3. When hydrosalpinx occurs, the cytokines, prostaglandins, leukocyte chemotactic factors, etc. released by the tissue interact with the endometrium and affect embryo implantation.

4. During transvaginal egg retrieval under ultrasound guidance, the hydrosalpinx may be mistakenly pierced, and the hydrosalpinx may directly contaminate the oocytes, affecting the fertilization of the oocytes and the development of the fertilized eggs.

Strictly speaking, women with fallopian tube rupture are not suitable for IVF surgery. The success rate of in vitro fertilization is very low in itself. If the patient also has hydrosalpinx, the success rate of in vitro fertilization will be even lower.

Therefore, if female friends choose to have IVF, they must first solve the problem of hydrosalpinx. If the problem of hydrosalpinx is solved, they can choose natural conception or IVF surgery.

How to treat hydrosalpinx

1. Laparoscopic examination: Laparoscopy is a method to directly diagnose hydrosalpinx. Under laparoscopy, the adhesions at the fimbria and nearby areas can be seen to determine the function of the fallopian tube. However, because laparoscopy is an invasive examination and relatively expensive, it is often not the first choice of examination and is generally used for treatment after angiography has confirmed the disease.
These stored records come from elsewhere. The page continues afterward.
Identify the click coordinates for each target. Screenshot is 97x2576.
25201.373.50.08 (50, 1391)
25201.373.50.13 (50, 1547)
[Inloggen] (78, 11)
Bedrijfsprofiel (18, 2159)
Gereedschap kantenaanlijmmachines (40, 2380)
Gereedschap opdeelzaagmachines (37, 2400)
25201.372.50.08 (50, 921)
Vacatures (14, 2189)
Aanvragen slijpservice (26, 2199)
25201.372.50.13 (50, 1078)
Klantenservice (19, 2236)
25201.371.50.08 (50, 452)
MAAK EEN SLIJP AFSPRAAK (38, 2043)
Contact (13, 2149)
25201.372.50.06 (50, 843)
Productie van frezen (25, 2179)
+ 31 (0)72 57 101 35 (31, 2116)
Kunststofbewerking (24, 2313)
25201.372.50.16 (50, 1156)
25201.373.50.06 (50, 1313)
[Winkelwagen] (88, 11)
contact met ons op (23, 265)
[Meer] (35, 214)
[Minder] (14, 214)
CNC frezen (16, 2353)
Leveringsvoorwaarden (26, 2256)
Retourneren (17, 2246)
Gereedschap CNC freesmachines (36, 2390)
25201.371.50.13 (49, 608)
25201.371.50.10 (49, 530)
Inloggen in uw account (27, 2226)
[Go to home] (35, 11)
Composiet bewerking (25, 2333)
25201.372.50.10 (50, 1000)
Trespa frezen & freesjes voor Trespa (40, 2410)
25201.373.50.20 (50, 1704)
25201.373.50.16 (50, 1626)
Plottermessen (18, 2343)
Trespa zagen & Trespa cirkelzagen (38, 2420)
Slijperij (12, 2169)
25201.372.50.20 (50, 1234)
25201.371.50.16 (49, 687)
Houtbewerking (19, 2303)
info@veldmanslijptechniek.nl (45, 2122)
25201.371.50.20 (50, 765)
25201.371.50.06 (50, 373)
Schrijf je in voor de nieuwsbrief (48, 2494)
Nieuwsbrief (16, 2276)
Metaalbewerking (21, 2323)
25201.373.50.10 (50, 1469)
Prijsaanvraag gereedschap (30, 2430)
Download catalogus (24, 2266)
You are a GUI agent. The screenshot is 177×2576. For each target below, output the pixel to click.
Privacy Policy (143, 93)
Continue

2. Hysterosalpingography: The principle of hysterosalpingography is similar to that of a camera. First, a flexible tube is inserted into the fallopian tube, and then a picture is taken. The instrument outside can then clearly see the situation inside the fallopian tube. The doctor can use the images to determine whether there are any abnormalities in the fallopian tubes, the extent of the abnormality, and then prescribe the appropriate medicine.

3. Ultrasound examination: Ultrasound examination is an examination using ultrasonic waves. It is usually performed during the acute stage of fallopian tube inflammation. Hydrosalpinx is more obvious on ultrasound. Inflammation of the fallopian tube causes blockage of the fimbria, and the inflammatory exudate accumulates in the lumen of the fallopian tube, making it visible on ultrasound.